While it must be conceded that North Korea is among the worst states in the world when it comes to human rights and its belligerent foreign policy, there are nevertheless several problematic points to be found in Obama’s statement.

The president’s statement that United States will never accept North Korea as a nuclear state is a far departure from U.S. foreign policy during the most tense days of the Cold War, when the old Soviet Union (a communist nation that was one of the most tyrannical regimes in existence during the 20th century) engaged in a massive nuclear weapons program, one of the most publicized events of which was the detonation of a 50-megaton hydrogen bomb on October 30, 1961. The Soviet nuclear stockpile, at its peak in 1988, contained 45,000 warheads. (Russia’s is now 7,300 warheads.)

Another communist tyrannical regime in China — which was responsible for killing millions of its own citizens — amassed a stockpile of 434 warheads at its peak and is estimated to still possess about 260 warheads.

Yet, despite these threats to U.S. national security, which were magnitudes of order greater than North Korea’s, the United States never claimed that we would never accept the Soviet Union or China as nuclear states, and we did not impose sanctions on either nation, nor did the UN do so (although the United States did initiate a boycott of the 1980 Summer Olympics in Moscow to protest the Soviet invasion of Afghanistan).

If violations of human rights and the possession of a nuclear arsenal were sufficient justification for sanctions, then the shelves of American stores would not now be flooded with goods made in China.

Another troublesome point in Obama’s statement was his assurance to President Park and Prime Minister Abe of “unshakable U.S. commitment to take necessary steps to defend our allies in the region.”

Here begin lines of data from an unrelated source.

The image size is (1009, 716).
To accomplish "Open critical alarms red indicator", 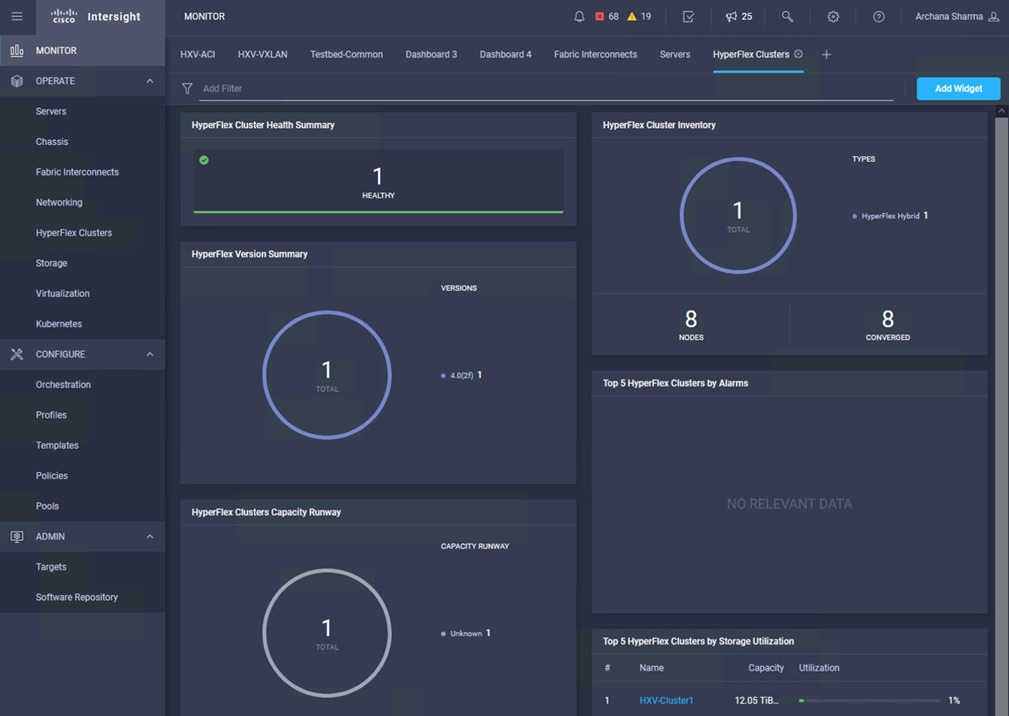I will coord(600,17).
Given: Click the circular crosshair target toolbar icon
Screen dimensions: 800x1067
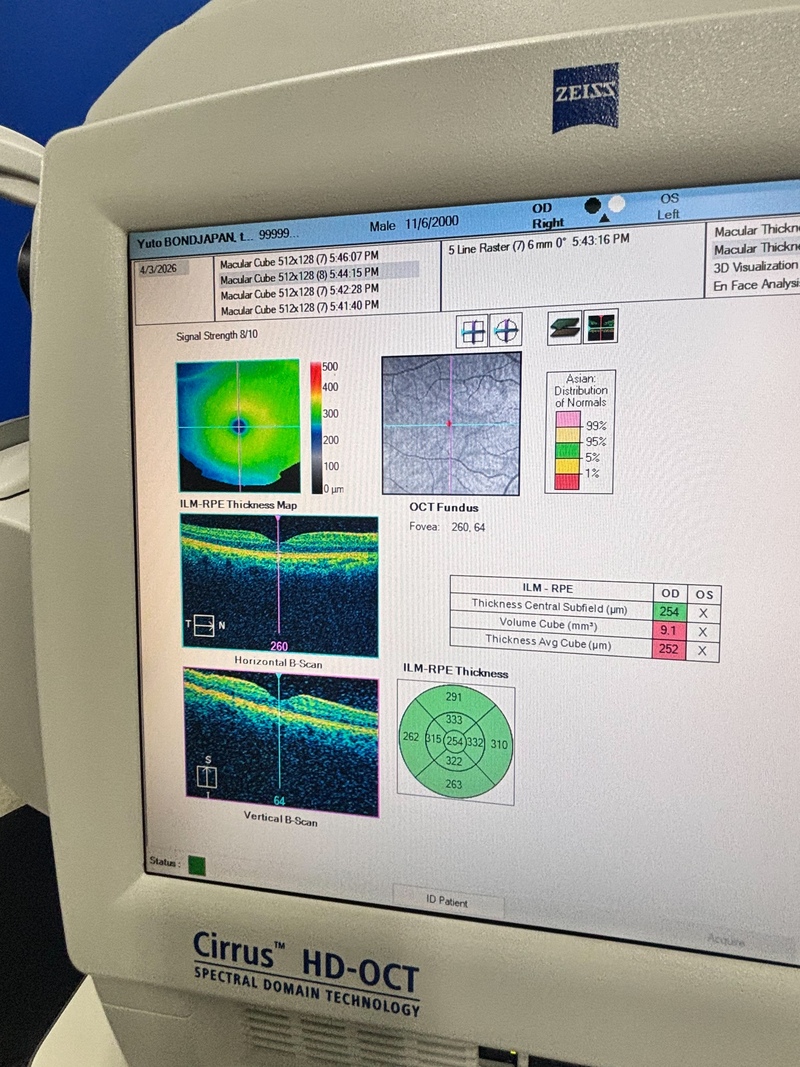Looking at the screenshot, I should [506, 330].
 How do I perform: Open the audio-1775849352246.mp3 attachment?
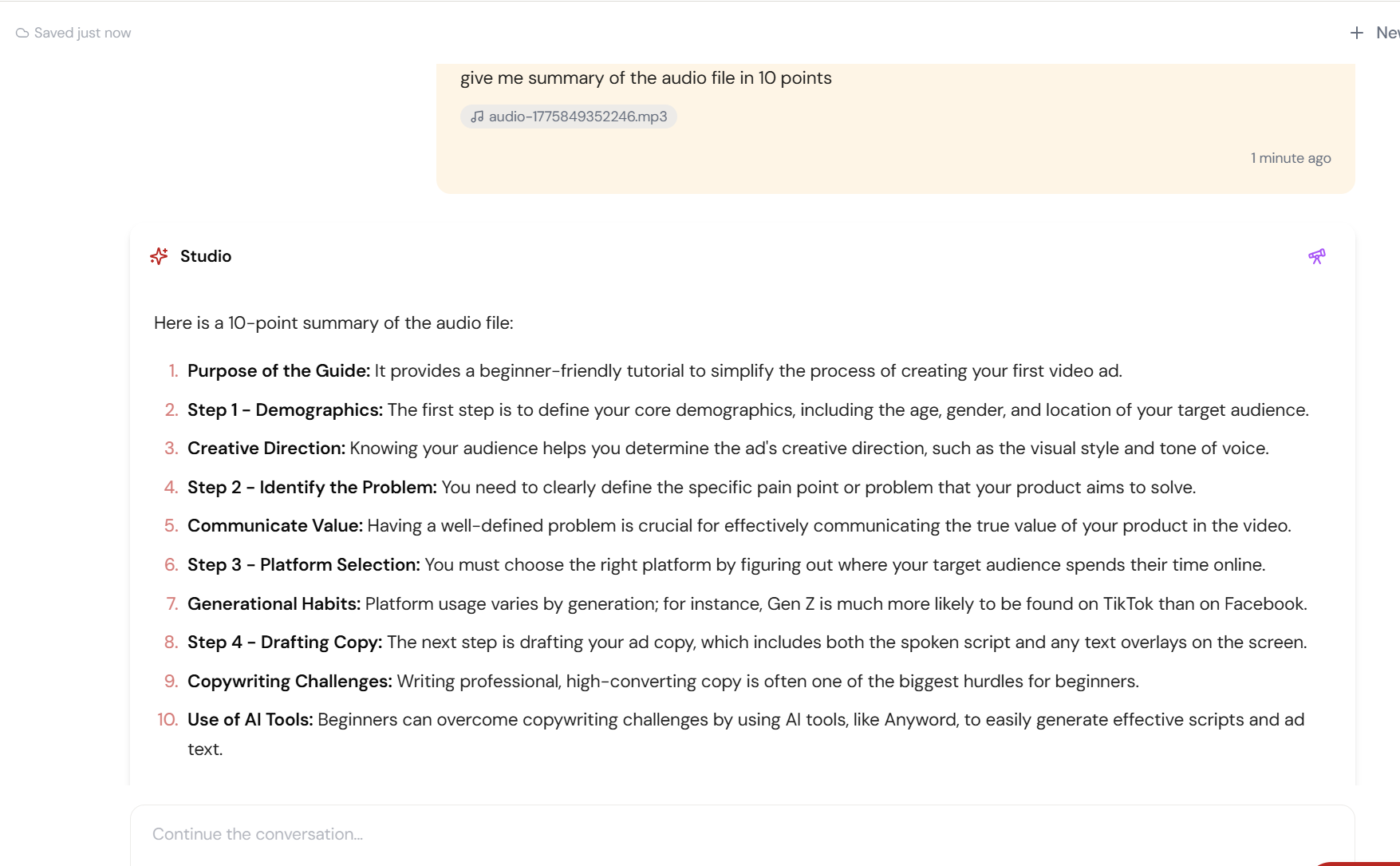(578, 117)
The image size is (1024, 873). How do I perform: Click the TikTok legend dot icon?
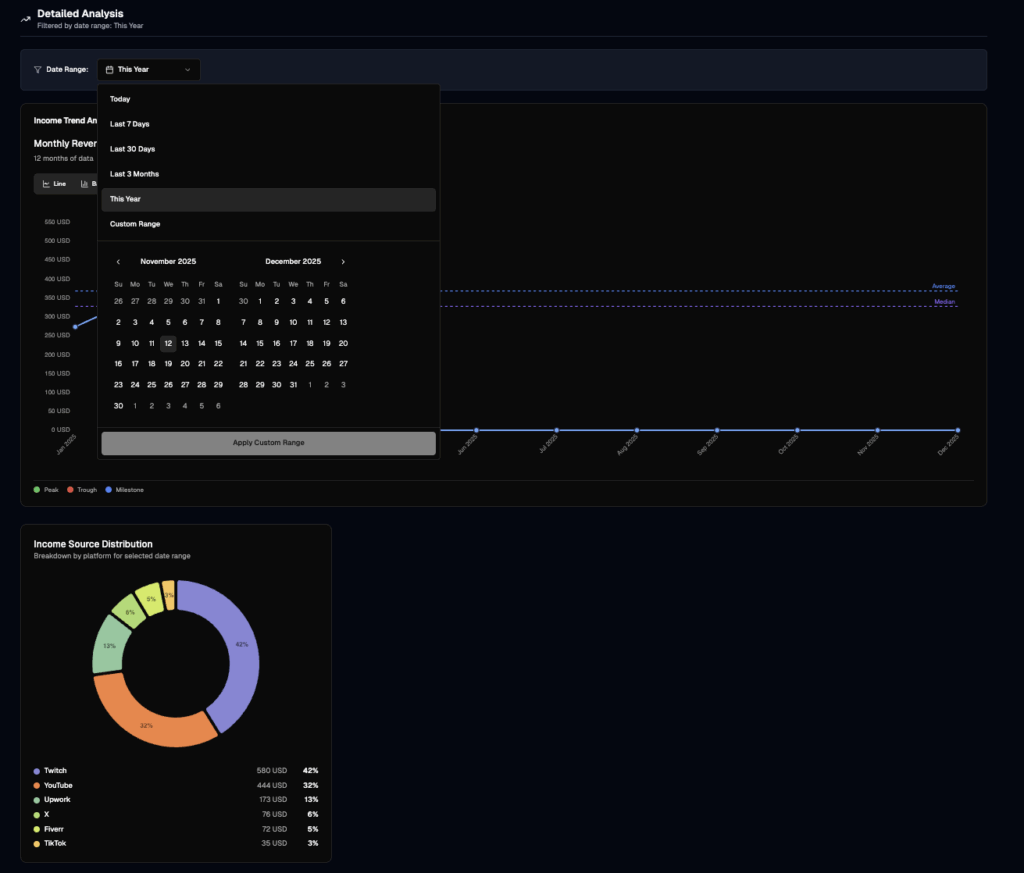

One can search our Constitution from beginning to end and never find authorization for our government to defend any nation other than our own. This commitment to having the United States defend only its own interests can be found going back to the earliest years of our Republic, and was expressed clearly in an historic address on U.S. foreign policy delivered on July 4, 1821, by Secretary of State John Quincy Adams. Adams said:

Wherever the standard of freedom and independence has been or shall be unfurled, there will [America’s] heart, her benedictions and her prayers be. But she goes not abroad in search of monsters to destroy. She is the well-wisher to the freedom and independence of all. She is the champion and vindicator only of her own.

North Korea may indeed be a monster, but champions of America’s non-interventionist foreign policy during our early years advocated that we not go abroad to destroy them.

How, then should Asia be protected from monsters such as North Korea? Instead of defending our allies in the region, we should encourage them to defend themselves. After World War II, when Japan was under U.S. occupation, we forced Japan to draft a constitution that guaranteed that it could not defend itself. We should encourage Japan to amend that constitution to enable it to do whatever is necessary to build up its military to defend itself. 

We should also bring home those 28,000 U.S. troops stationed in South Korea and another 52,000 U.S. troops in Japan. Those forces should be defending the United States, not other countries. We might help friendly nations in Asia, including not only Japan and South Korea, but also the Philippines and Taiwan, to strengthen their military capabilities, by selling them military technology, such as aircraft. But these should be commercial, for-profit transactions, not foreign aid.

North Korea is unquestionably a menace, but primarily a menace to Asian nations. Those Asian nations must take responsibility for their own defense and not rely on the United States to protect them.